Programme de garderies: Trudeau laisse entrevoir un transfert sans condition

MONTRÉAL — Déjà convaincu qu’il y a droit, le gouvernement Legault pourra certainement lire dans les propos du premier ministre Justin Trudeau une ouverture à ce que le Québec reçoive «sans condition» d’Ottawa les milliards de dollars de transferts liés à un programme de garderies à l’échelle du pays.

Mercredi, en entrevue au bulletin national de Noovo, M. Trudeau a dit avoir «confiance» quant aux priorités du Québec, mais est tout de même demeuré vague sur la question.

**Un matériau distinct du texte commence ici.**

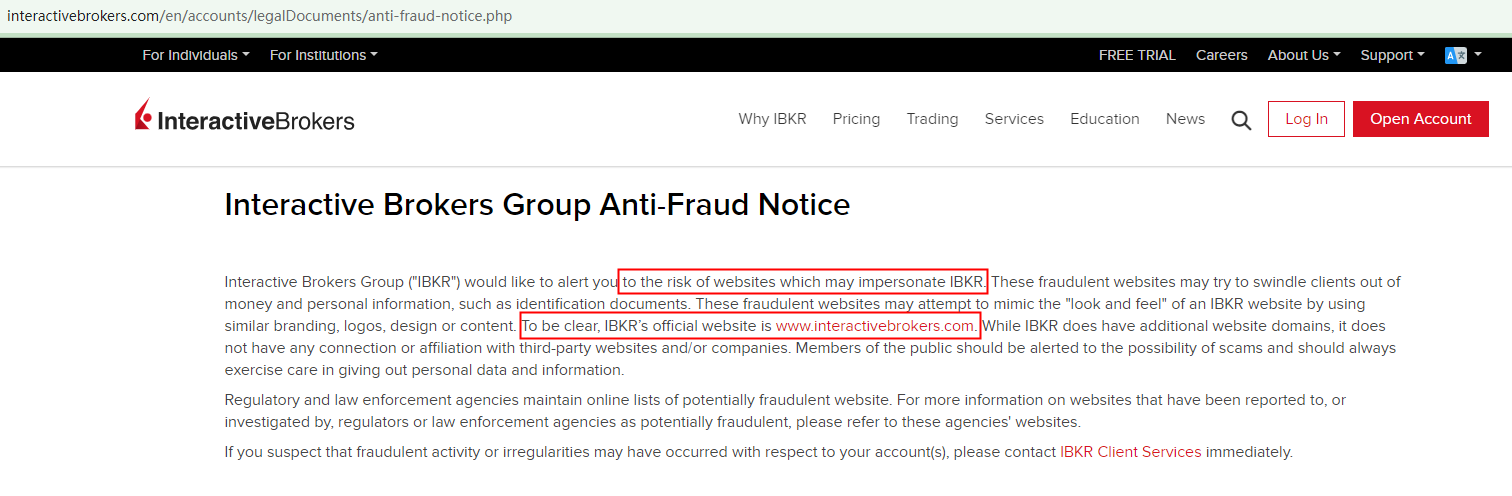
Task: Open the Careers link
Action: pyautogui.click(x=1221, y=55)
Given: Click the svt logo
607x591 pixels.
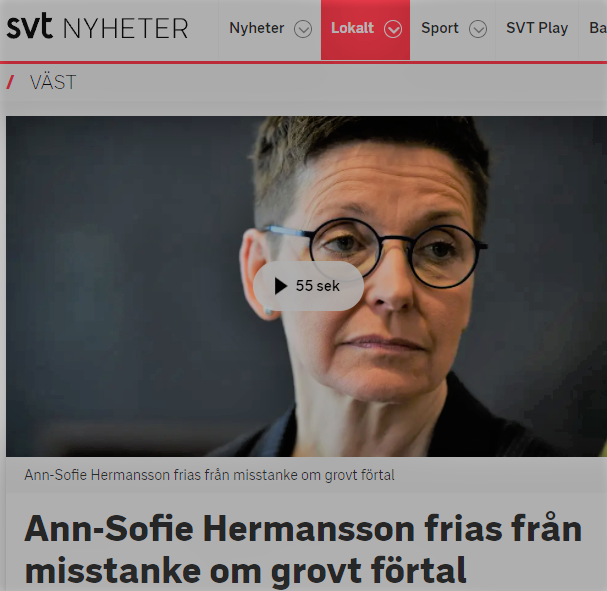Looking at the screenshot, I should click(x=29, y=26).
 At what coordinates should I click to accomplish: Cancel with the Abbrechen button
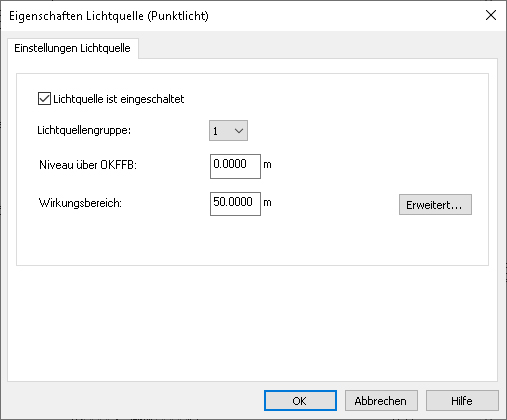coord(381,401)
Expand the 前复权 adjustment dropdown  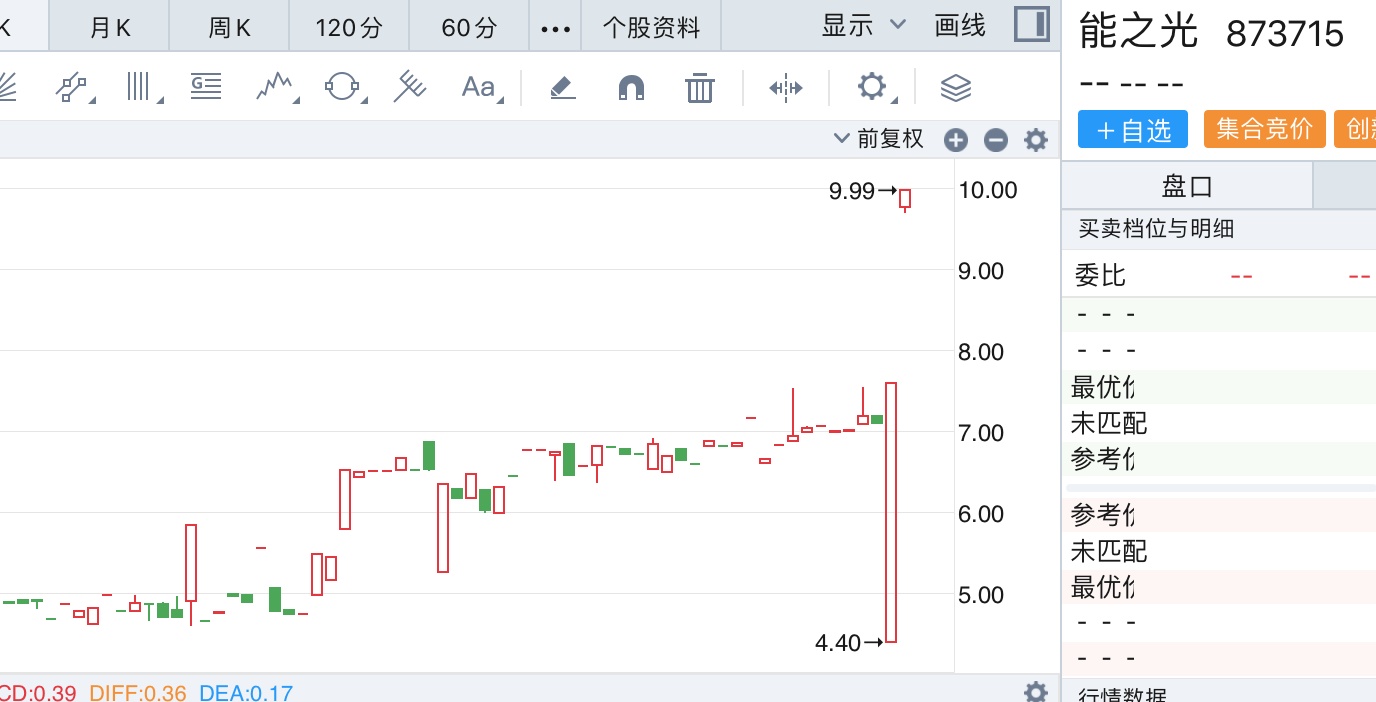[x=880, y=139]
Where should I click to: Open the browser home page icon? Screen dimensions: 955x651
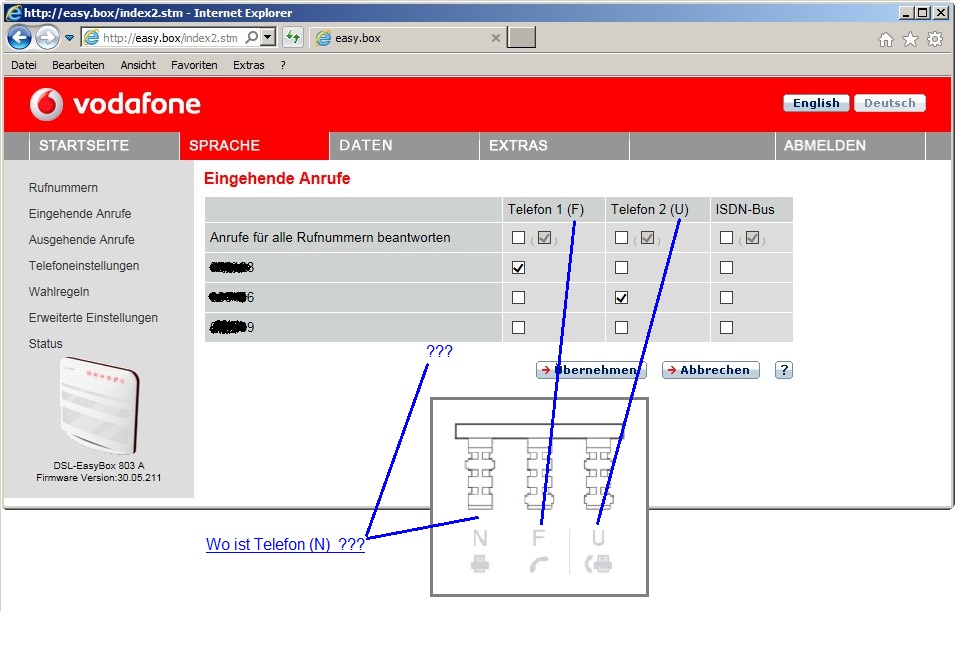click(x=884, y=38)
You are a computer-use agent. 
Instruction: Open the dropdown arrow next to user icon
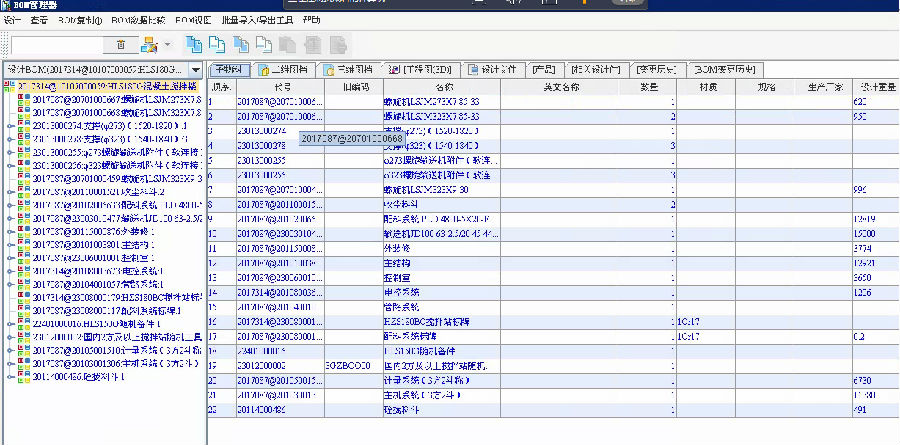[168, 45]

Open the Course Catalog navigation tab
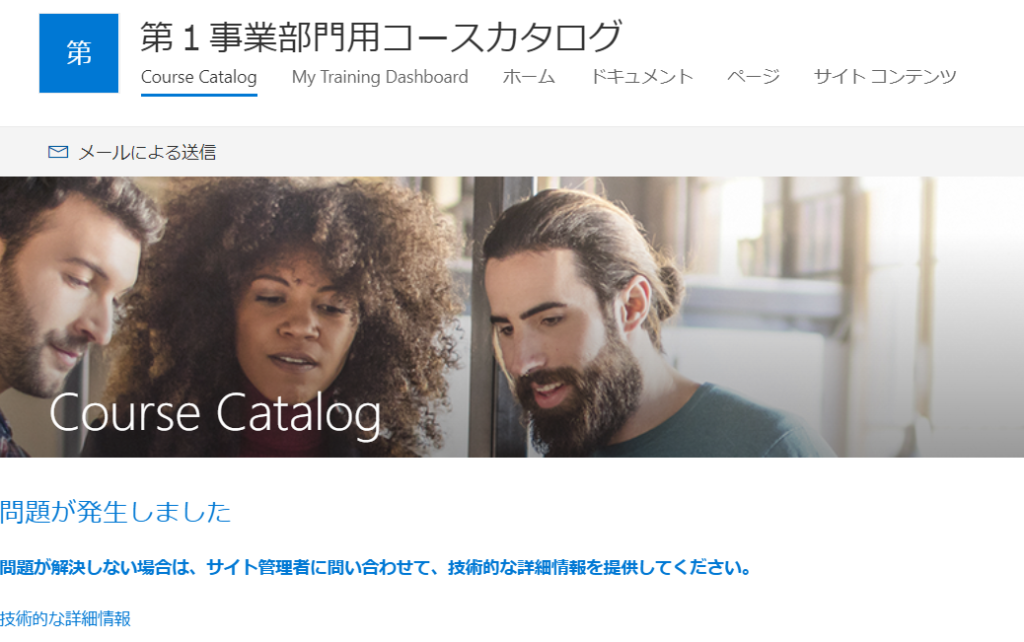coord(199,77)
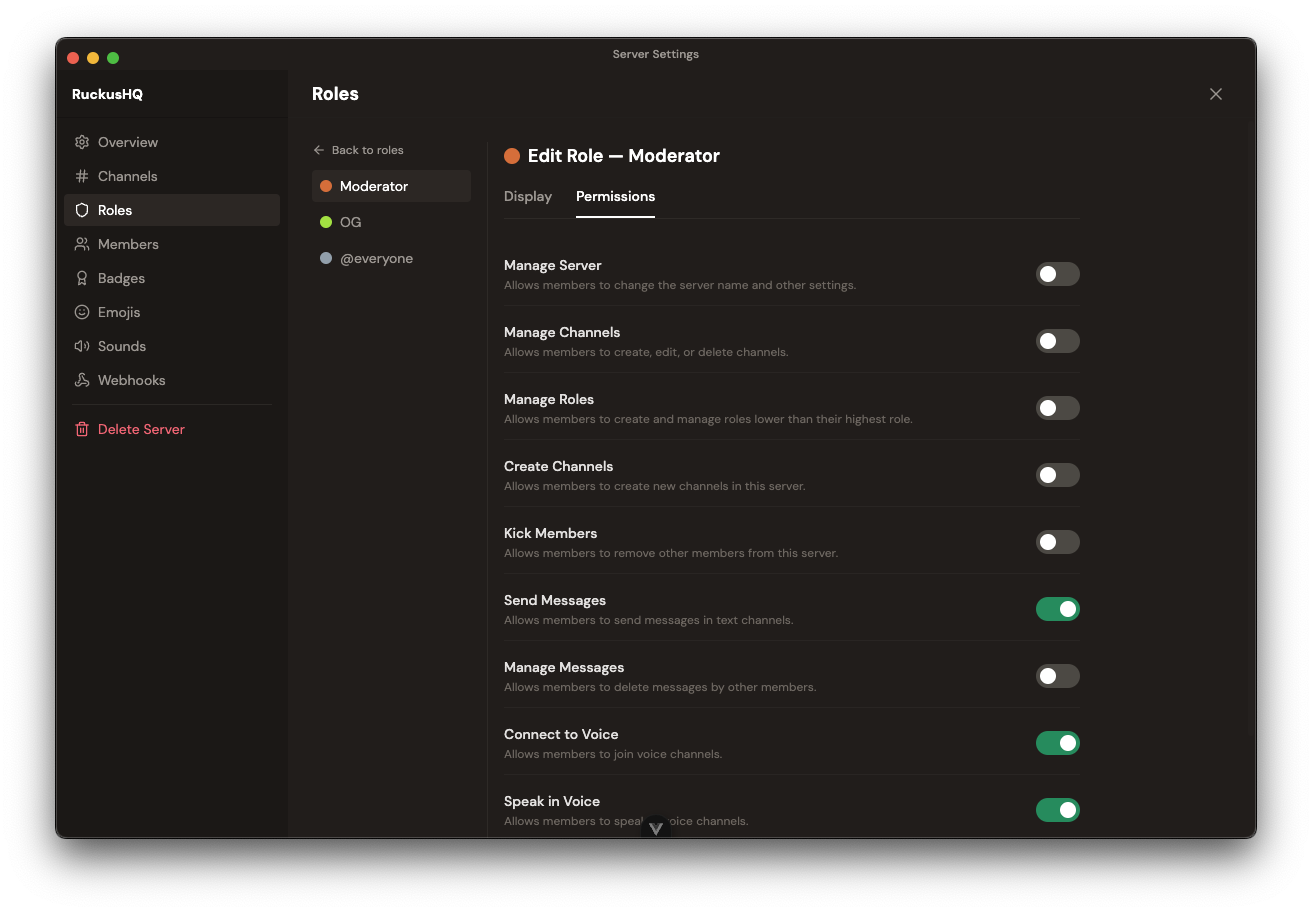Select the Badges icon in sidebar

tap(82, 278)
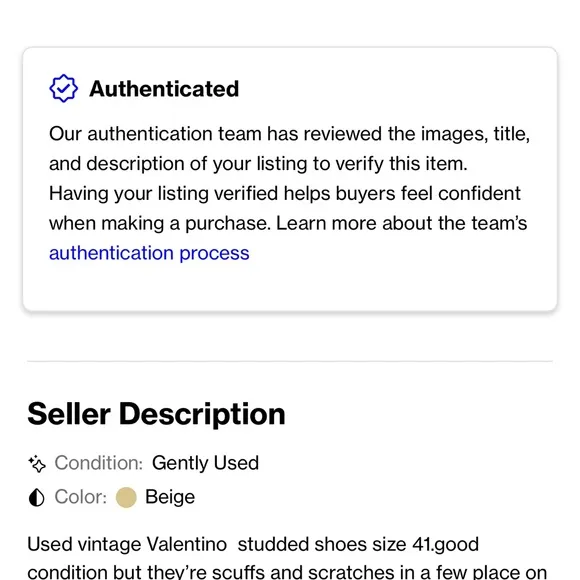This screenshot has height=580, width=580.
Task: Click the blue Authenticated checkmark badge icon
Action: click(64, 88)
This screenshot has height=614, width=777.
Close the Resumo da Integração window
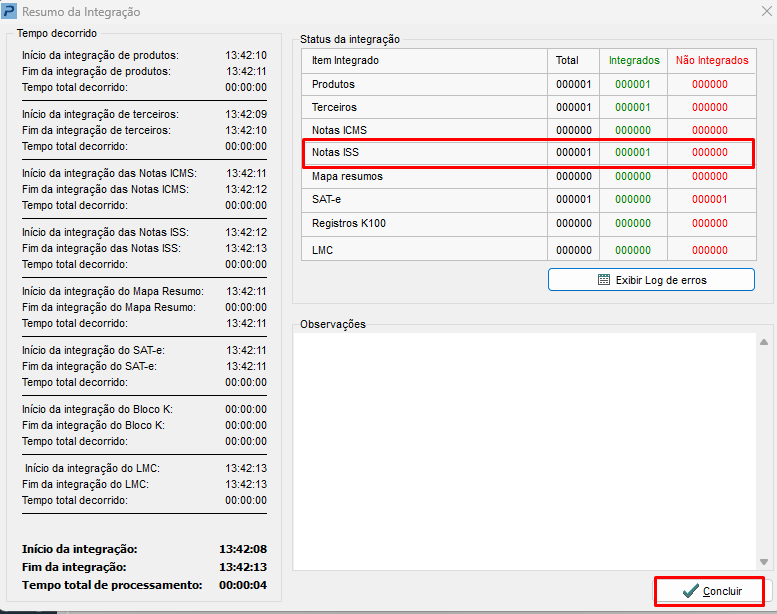(764, 12)
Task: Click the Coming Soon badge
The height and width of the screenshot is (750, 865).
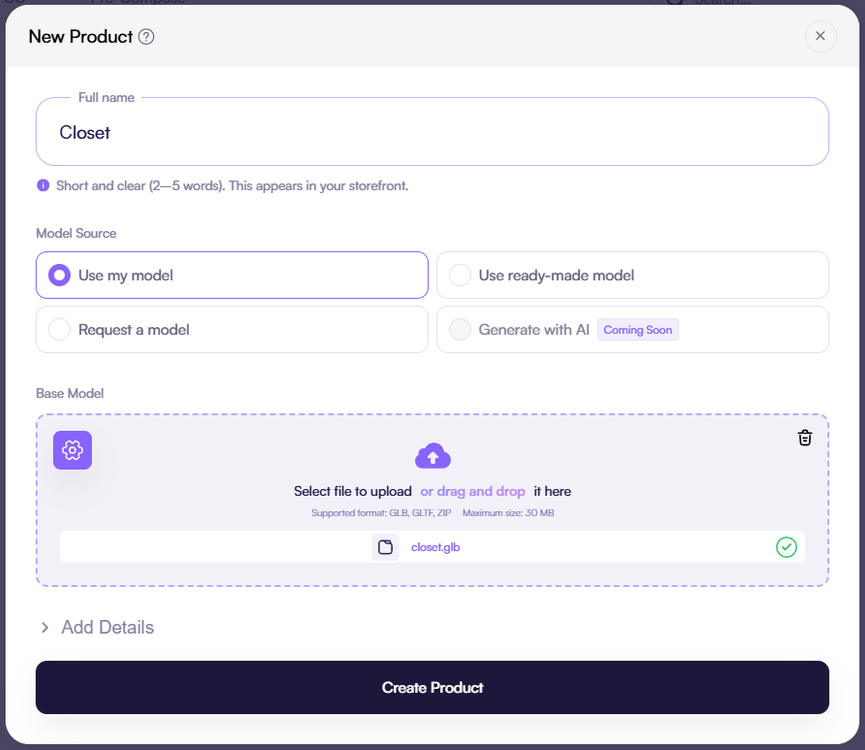Action: (637, 328)
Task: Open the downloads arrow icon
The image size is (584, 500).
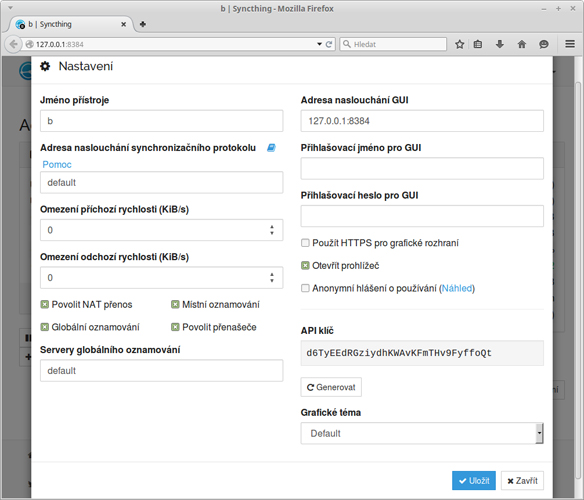Action: pos(500,44)
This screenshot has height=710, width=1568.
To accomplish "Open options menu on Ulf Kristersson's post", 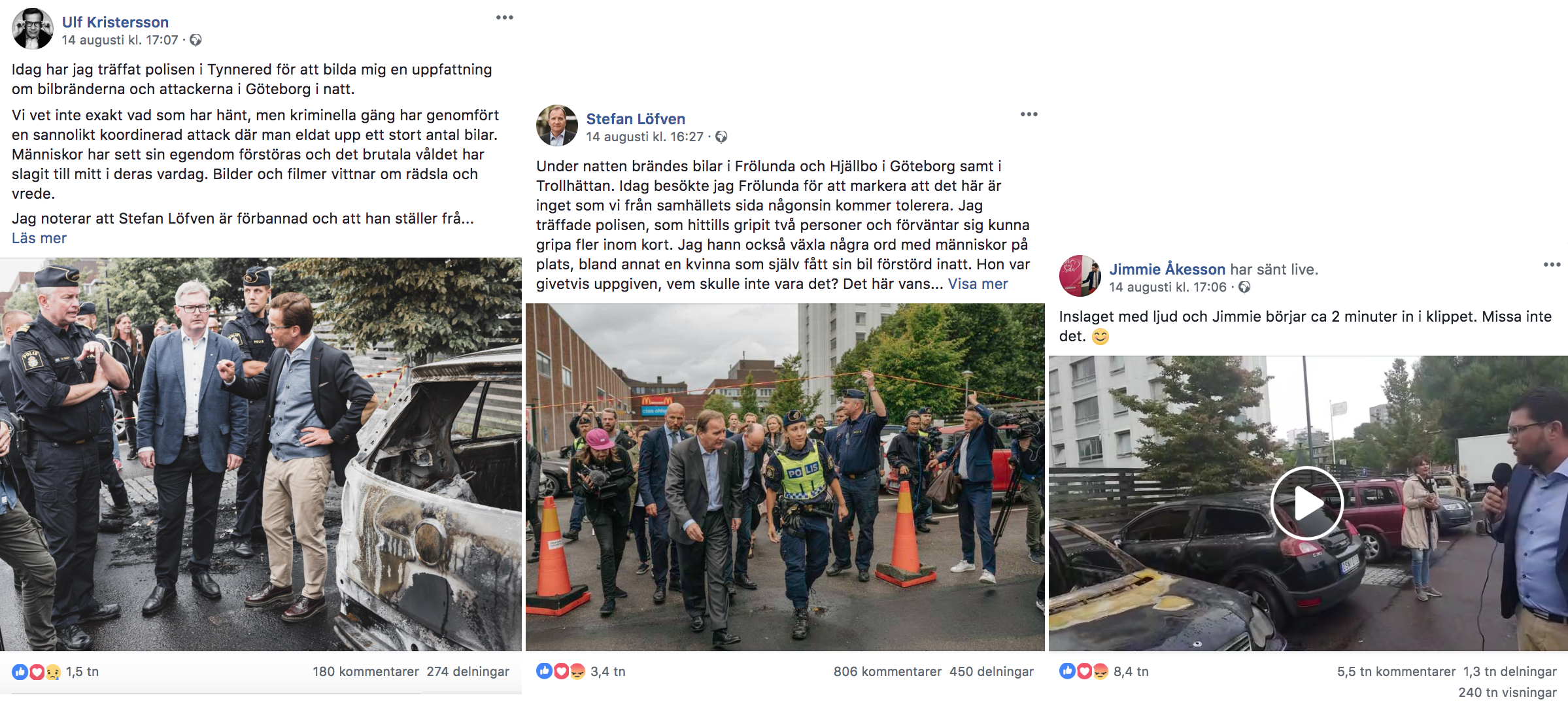I will coord(505,18).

«Si l’on avance sur les garderies et les centres de la petite enfance à travers le pays, c’est à cause du leadership depuis bien des années du Québec», a réitéré le premier ministre, à propos d’un nouveau programme calqué sur celui du Québec.

M. Trudeau a toutefois dit que cela fait plusieurs années également qu’Ottawa investit et «qu’on envoie de l’argent aux provinces, y compris la juste part au Québec».

Dans cette entrevue à Noovo, il a affirmé qu’il avait «confiance que le gouvernement du Québec va suivre les priorités des Québécois».

«On sait qu’il y a bien des enjeux pour les familles au Québec, mais on a aussi confiance que le gouvernement qui a su bien gérer cette situation depuis le début va continuer à suivre ces priorités», a affirmé M. Trudeau, ajoutant que son gouvernement aurait «des discussions avec le gouvernement du Québec là-dessus».

Le programme national de garderies a été annoncé lundi dans le budget de la ministre Chrystia Freeland.

Comme le Québec a déjà son réseau, il aura une compensation financière, mais on ne sait pas quel ordre de grandeur atteindra ce nouveau transfert.

Mardi, le ministre des Finances du Québec, Eric Girard, a déclaré à propos d’un éventuel transfert évalué à 6 milliards $ au cours des cinq prochaines années: «C’est sûr que ce sera sans condition.»

En commentant le caractère asymétrique de l’annonce, M. Girard a affirmé que ce principe était «non négociable».